After diving about 24m at Beqa reef on Fiji's Coral Coast, about a dozen ravenous bull sharks go crazy and rip into the chum. Hundreds of tropical fish pick at leftover scraps and the third most dangerous sharks to humans seem unfazed by our presence.

We are instructed to keep our hands on a rope line that surrounds the feeding zone, as visibility is poor once the bin is open. Pointing is not allowed, as an arm could easily be lost in the jaws of one of these beasts.

Last year, a Bondi surfer lost his arm to a bull shark and a navy diver lost his arm and leg in another attack in Sydney Harbour, so the danger is obvious.

The feeders' hands are gloved in Kevlar — the material used for bulletproof vests. This is the only protection they have from the sharks' hundreds of razor-sharp teeth.
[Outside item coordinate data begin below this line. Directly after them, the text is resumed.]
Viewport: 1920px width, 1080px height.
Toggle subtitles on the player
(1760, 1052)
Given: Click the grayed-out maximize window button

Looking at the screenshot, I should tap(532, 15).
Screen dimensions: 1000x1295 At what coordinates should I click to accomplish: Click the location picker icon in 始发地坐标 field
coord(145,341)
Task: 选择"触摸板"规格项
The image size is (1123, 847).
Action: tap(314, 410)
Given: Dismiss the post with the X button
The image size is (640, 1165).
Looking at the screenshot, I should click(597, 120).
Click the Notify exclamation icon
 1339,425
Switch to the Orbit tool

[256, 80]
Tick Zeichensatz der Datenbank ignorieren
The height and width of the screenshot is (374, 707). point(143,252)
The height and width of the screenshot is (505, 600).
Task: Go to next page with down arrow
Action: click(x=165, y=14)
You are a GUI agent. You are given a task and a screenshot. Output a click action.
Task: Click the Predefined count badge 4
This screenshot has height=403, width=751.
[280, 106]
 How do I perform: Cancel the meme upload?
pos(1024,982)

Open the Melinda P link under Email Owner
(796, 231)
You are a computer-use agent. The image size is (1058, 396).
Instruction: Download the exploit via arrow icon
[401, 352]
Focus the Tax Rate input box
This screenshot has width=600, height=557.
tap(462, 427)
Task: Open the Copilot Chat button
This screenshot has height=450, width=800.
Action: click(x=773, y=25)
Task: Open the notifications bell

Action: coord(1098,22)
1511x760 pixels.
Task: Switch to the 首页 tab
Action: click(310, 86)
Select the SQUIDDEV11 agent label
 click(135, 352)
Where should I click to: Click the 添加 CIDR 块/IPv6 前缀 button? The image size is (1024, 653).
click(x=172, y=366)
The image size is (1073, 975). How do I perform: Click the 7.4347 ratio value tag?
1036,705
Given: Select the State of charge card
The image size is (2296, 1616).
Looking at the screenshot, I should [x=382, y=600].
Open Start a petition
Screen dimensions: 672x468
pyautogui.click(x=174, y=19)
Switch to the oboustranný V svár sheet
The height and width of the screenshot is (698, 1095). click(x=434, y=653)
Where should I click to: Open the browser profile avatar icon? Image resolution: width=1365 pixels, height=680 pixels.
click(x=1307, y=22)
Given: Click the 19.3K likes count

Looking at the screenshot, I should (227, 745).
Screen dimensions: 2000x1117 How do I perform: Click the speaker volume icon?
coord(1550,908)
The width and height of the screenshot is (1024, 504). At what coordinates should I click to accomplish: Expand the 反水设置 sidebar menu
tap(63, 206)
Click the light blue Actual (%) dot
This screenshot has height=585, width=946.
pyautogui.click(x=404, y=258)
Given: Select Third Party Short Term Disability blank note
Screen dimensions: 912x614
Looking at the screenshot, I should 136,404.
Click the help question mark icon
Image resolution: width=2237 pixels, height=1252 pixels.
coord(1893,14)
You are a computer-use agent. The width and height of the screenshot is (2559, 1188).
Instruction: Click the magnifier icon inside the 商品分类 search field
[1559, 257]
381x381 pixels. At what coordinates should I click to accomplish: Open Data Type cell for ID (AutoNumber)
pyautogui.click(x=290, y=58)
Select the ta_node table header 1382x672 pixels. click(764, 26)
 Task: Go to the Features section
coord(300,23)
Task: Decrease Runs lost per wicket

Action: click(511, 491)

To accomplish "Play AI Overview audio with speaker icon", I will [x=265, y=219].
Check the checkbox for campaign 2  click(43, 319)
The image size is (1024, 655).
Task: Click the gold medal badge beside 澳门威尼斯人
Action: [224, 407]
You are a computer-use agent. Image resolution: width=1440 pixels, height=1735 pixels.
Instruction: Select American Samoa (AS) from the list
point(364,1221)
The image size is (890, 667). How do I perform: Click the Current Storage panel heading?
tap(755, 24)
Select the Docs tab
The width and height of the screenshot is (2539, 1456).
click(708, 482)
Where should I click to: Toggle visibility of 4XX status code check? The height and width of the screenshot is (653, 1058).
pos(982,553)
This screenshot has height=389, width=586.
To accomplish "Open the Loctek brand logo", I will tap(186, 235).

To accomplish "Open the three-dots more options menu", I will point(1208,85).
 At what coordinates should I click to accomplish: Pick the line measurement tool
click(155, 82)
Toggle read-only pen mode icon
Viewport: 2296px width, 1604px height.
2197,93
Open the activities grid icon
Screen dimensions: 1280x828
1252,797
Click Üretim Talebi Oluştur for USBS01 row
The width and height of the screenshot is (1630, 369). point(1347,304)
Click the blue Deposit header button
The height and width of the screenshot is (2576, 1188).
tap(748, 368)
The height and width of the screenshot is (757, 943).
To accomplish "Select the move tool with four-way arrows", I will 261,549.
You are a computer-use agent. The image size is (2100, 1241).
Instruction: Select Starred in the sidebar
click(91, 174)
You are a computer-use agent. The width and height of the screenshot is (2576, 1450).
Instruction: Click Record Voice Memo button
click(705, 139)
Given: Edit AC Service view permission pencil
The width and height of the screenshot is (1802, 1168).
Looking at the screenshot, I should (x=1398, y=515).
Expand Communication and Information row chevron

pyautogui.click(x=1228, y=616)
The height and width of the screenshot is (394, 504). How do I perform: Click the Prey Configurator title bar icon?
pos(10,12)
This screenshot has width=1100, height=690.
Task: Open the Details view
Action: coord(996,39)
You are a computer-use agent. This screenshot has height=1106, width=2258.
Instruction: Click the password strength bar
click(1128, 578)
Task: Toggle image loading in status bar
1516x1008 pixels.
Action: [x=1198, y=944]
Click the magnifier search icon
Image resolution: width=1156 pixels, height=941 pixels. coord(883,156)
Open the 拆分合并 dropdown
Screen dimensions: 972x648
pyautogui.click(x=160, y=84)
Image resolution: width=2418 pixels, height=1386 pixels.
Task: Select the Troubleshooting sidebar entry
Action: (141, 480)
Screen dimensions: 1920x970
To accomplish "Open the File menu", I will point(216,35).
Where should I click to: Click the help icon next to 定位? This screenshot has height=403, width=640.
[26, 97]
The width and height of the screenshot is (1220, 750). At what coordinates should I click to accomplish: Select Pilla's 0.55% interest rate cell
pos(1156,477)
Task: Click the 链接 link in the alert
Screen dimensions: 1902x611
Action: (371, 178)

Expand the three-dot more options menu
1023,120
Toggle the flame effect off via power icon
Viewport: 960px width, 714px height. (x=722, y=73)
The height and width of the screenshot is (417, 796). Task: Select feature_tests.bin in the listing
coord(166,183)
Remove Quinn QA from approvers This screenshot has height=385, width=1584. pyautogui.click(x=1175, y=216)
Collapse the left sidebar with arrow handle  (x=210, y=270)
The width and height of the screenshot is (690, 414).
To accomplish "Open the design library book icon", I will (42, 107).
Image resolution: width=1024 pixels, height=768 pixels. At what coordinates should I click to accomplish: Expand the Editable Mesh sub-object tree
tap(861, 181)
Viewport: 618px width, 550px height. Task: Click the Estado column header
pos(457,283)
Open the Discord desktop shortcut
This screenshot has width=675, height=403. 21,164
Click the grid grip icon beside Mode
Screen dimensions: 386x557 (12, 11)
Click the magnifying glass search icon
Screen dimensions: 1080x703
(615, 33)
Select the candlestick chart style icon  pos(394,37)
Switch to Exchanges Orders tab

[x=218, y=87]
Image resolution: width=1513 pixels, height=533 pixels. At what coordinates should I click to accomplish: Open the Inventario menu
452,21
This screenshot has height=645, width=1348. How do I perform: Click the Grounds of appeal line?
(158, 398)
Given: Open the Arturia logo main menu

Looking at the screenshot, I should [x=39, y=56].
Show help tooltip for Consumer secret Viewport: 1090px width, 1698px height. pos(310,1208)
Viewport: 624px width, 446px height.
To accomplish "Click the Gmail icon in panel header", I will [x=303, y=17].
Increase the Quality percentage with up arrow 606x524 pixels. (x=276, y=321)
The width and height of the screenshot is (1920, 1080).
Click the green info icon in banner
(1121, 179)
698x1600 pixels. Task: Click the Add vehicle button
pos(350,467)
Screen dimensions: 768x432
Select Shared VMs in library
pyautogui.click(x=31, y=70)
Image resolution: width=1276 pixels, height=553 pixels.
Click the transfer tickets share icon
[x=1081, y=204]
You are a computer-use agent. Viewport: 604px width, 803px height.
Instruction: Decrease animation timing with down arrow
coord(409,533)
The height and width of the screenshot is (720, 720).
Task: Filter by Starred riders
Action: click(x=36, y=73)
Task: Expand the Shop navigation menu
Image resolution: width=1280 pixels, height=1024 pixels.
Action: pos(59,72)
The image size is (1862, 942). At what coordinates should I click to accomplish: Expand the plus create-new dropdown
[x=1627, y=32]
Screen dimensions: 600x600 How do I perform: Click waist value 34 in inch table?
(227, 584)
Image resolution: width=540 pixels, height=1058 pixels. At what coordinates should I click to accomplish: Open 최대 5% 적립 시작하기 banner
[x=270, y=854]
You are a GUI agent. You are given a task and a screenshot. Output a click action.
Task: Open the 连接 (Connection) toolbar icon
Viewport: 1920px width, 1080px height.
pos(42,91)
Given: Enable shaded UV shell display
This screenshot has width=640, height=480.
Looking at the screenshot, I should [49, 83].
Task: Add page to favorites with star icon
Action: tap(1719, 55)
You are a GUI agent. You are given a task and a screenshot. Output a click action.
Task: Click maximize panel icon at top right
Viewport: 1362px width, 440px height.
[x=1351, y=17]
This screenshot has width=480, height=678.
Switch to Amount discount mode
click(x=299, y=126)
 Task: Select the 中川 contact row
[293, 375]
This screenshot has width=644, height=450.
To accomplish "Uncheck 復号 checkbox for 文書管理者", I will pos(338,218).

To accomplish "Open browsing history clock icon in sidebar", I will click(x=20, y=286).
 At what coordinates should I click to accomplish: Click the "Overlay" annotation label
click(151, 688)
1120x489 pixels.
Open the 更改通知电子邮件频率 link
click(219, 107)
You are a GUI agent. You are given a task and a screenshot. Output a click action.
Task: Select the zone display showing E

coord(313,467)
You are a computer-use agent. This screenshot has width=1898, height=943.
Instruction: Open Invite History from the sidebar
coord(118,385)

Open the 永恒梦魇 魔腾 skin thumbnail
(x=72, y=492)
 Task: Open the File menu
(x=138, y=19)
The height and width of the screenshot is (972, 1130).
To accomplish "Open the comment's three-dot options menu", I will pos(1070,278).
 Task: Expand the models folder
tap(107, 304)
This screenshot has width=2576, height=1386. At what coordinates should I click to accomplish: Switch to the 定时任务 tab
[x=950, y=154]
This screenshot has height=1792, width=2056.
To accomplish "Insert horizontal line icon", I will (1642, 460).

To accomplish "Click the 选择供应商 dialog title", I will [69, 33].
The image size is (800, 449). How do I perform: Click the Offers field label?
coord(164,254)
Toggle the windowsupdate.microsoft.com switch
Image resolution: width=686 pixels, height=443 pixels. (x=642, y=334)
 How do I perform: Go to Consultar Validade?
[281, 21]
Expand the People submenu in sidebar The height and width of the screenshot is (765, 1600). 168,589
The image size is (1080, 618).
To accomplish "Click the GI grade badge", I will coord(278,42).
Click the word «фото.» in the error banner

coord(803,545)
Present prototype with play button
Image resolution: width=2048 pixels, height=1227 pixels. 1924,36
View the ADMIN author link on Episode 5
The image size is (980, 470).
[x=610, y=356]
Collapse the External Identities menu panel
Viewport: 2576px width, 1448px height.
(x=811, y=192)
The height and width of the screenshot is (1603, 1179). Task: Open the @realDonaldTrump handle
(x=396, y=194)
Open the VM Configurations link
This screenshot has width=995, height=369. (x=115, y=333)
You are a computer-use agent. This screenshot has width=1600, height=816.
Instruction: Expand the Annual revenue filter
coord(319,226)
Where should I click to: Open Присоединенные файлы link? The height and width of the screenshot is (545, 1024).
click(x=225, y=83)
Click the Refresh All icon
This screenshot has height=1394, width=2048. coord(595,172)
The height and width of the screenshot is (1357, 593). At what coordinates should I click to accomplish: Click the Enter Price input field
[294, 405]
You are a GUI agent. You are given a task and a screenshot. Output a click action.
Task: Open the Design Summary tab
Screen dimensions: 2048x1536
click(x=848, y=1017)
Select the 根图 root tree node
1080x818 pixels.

My guts churn from the sight of the wheelie bins and bags filled with chum and I spew up continuously.

We hear a tapping on our tank, the signal that two tiger sharks are approaching. Second deadliest to the great white, the 4m-long predators with tiger stripes on their bodies look like a mini-submarine. My heart pounds faster than Ben Cousins' on a bucks' night bender.

The wheelie bins are quickly closed and the Fijian divers protect us with a metal pole in their hand. The divers, who glide through like Aquaman, are on high alert in case the sharks become more interested in us than the chum.

Although, if these killers really wanted a piece of our arses it would take more than a metal pole to stop them. Two years ago in the Bahamas, an Austrian tourist was mauled when a tiger shark attacked him during a similar shark-feeding session.

Everyone is on edge until the tiger sharks, who have been eyeing us off, leave the dive site. The bins are re-opened and the final scraps of chum are fed to the remaining bull sharks and reef fish.

I watch in awe as a dive instructor takes a tourist by the hand and instructs her to pat the side of a bull shark as it swims by. I'm glad I make it out alive, limbs intact.